Special prosecutor Jack Smith has asked the Supreme Court to allow progress in the process for Donald Trump’s efforts to change the outcome of the 2020 presidential election in Washington, which he lost to Joe Biden. Prosecutors oppose Trump’s request that the case be put on hold while judges decide whether the former president has immunity from prosecution for alleged crimes committed in the exercise of his office.

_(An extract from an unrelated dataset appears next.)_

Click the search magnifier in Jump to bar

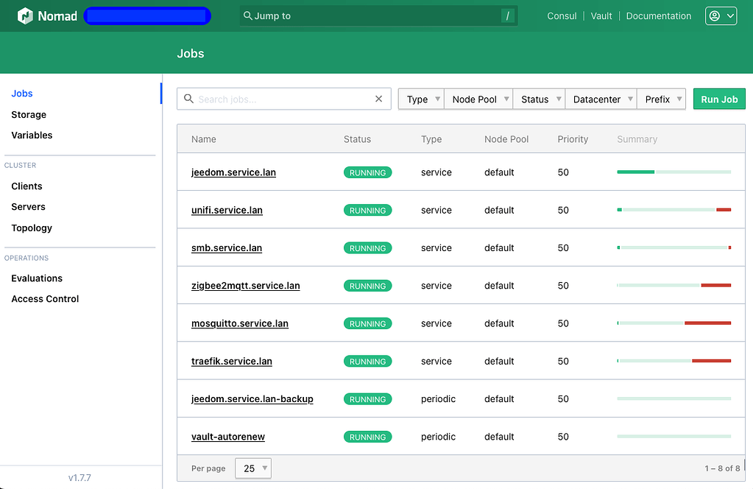[x=247, y=15]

The complainant has filed a 40-page brief before the Supreme Court with his position against the stoppage. “The alleged crimes strike at the heart of our democracy,” the document alleged. “The President’s alleged criminal scheme to subvert the election and thwart the peaceful transfer of power to his successor should be the last place to recognize a novel form of blanket immunity from federal criminal law,” he added.

“Delays in resolving these charges threaten to frustrate the public interest in speedy and fair adjudication, a compelling interest in all criminal cases, and the particular national importance this case has, as it involves federal criminal charges for an alleged allegation against a former president. The overturning of the results of a presidential election criminal attempts, including exercise of official authority,” he argued.

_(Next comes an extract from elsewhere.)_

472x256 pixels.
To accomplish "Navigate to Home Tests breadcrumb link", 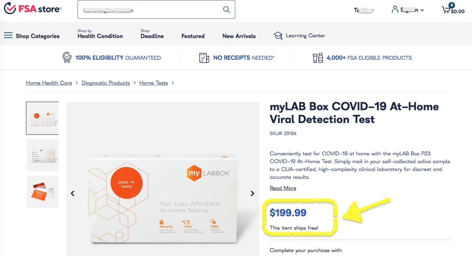I will 153,83.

Trump has already managed to delay the process and so far has avoided sitting in the dock in the middle of the Republican Party primaries. Judge Tanya Chutkan had scheduled a hearing for March 4, but Trump’s resources have forced her to postpone it indefinitely. Last week, the former president told the Supreme Court to let the case remain paralyzed, advancing some of his appeal’s arguments: “Without criminal immunity, we as presidents know it would cease to exist.”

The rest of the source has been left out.